◆ Short task:
Convert the items starting at the line that contains "Click the Video System monitor icon" and ending at the line that contains "click(547, 42)", both included, into a two-column CSV with the headers text and answer. Give one row per item, put each value in a single quoted field with line breaks replaced by spaces, and leave the pictures out.

◆ Records provided:
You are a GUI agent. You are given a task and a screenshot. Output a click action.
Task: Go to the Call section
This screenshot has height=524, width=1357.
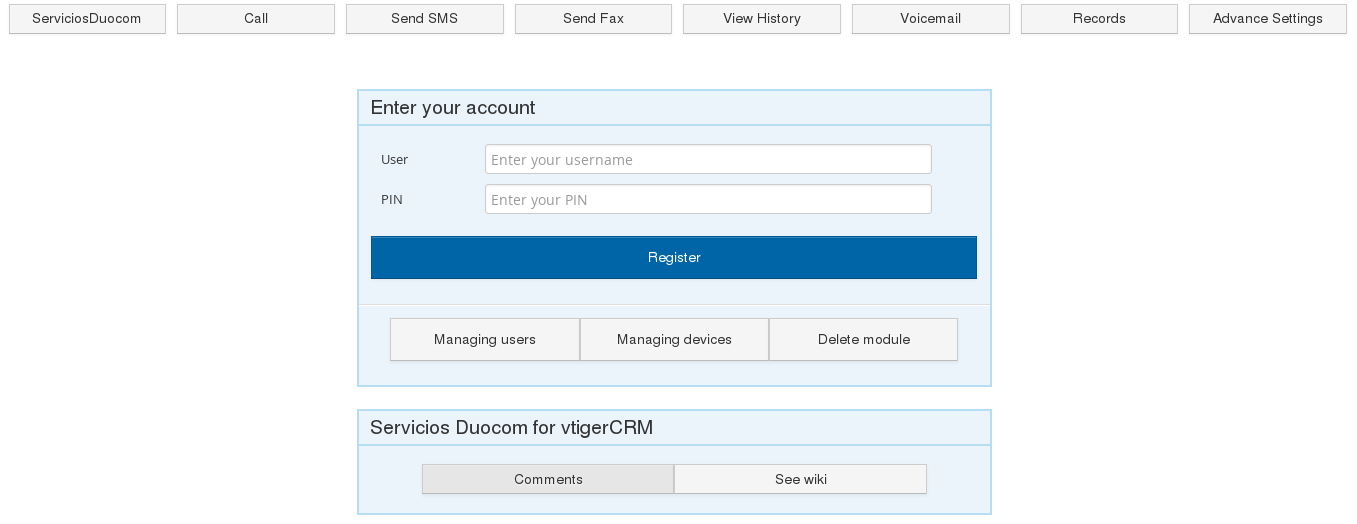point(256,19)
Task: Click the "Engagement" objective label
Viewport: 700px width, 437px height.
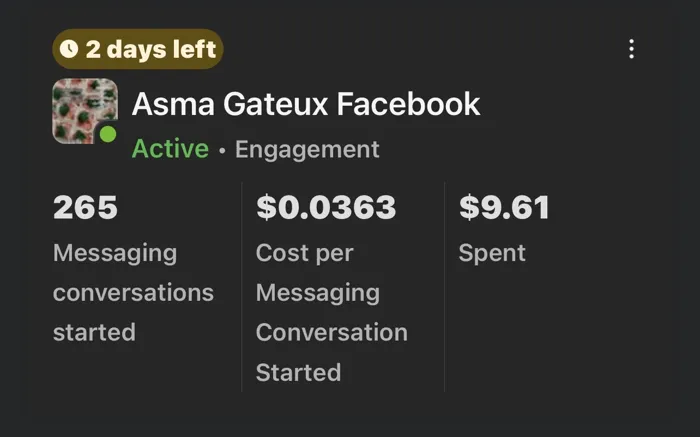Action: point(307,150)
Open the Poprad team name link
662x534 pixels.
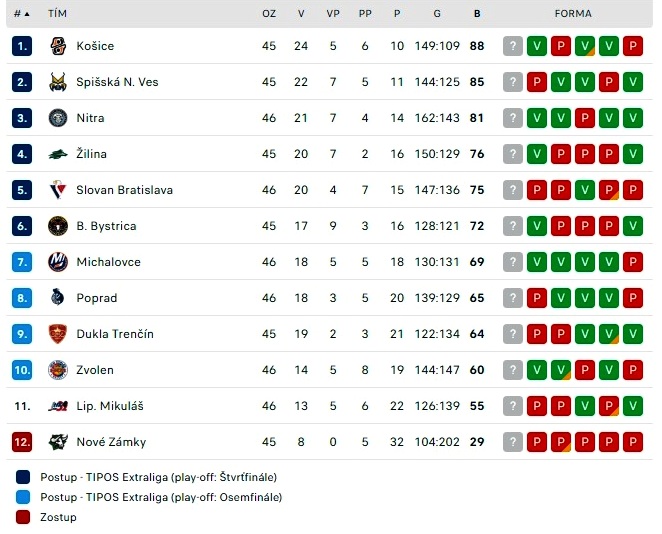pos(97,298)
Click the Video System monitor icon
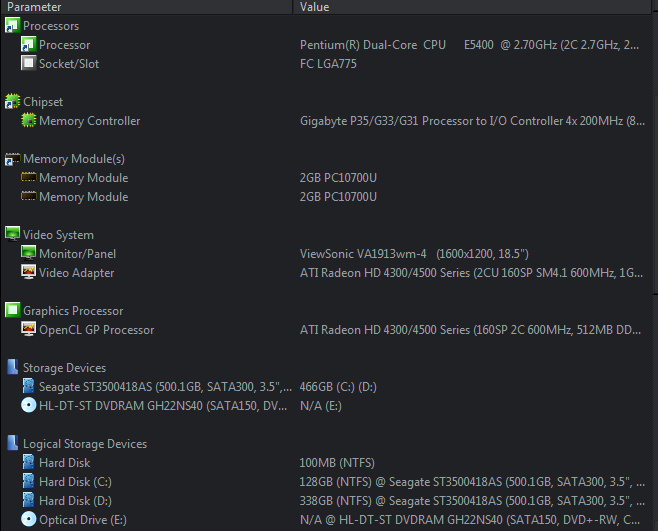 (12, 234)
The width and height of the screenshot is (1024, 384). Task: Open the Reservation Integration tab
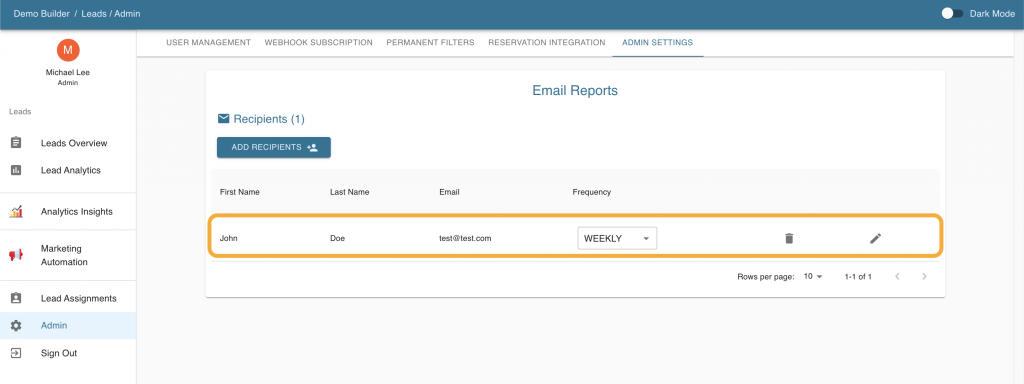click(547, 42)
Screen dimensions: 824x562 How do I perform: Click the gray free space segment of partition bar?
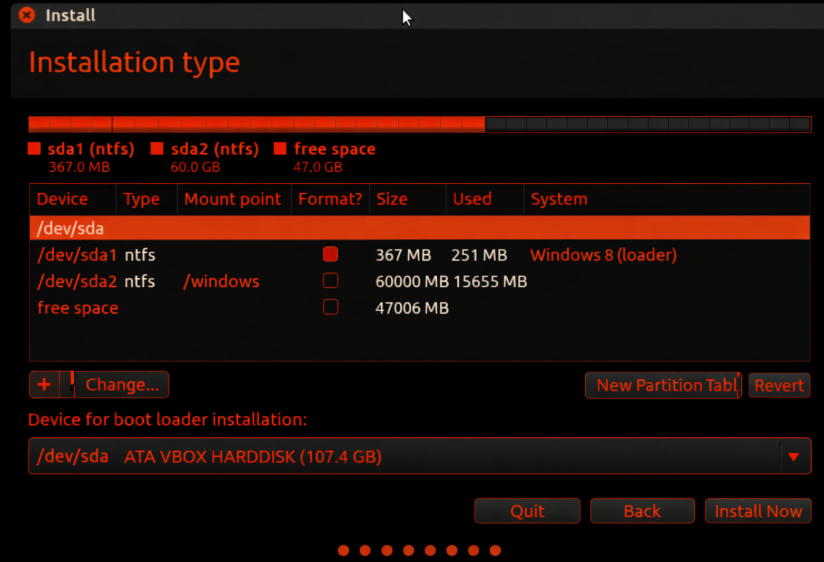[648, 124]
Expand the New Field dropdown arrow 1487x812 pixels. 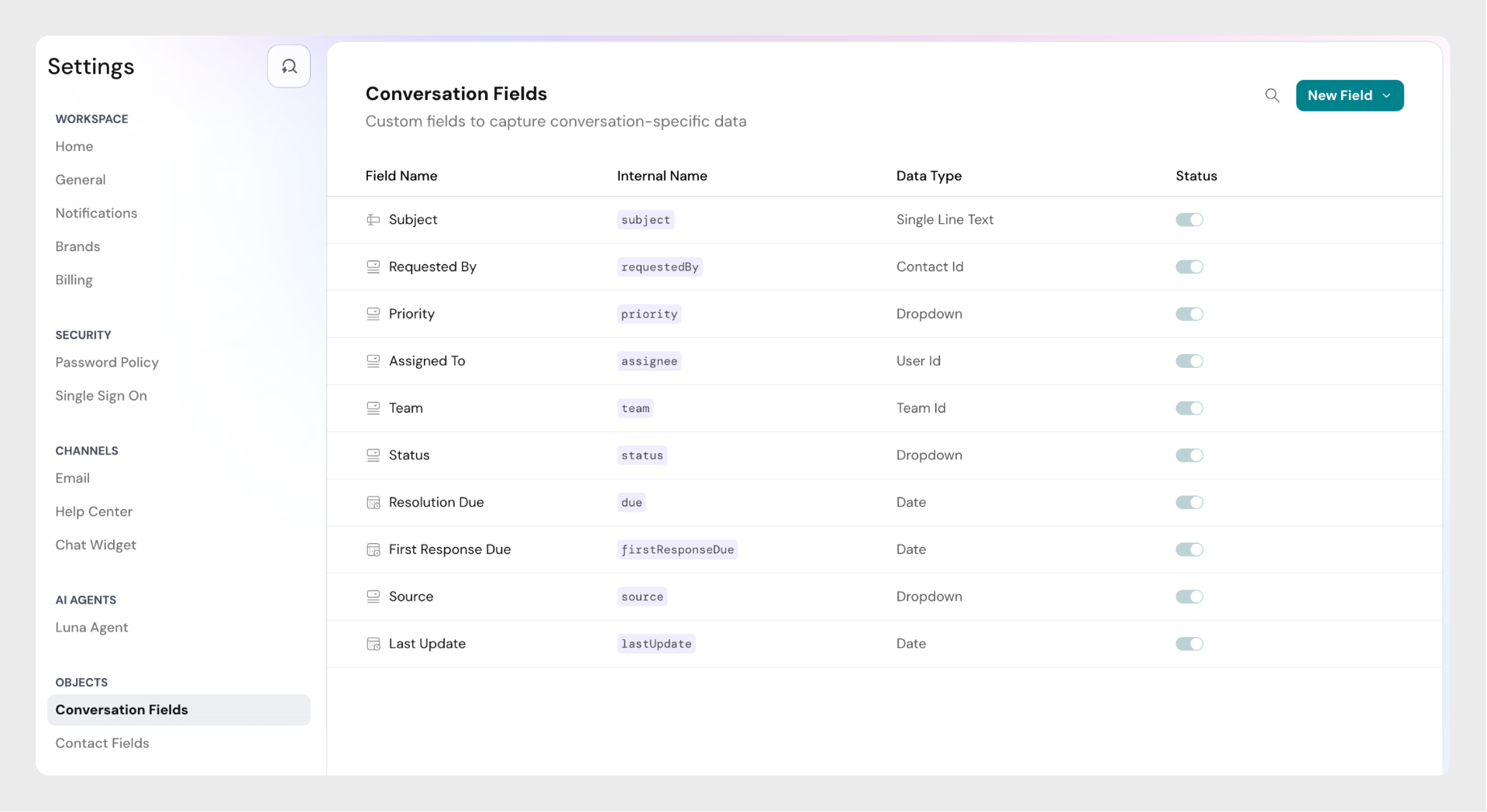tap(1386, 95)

◆ Exercise response:
text,answer
"Click the Video System monitor icon","(12, 234)"
"The width and height of the screenshot is (1024, 384). Task: Open the Reservation Integration tab","click(547, 42)"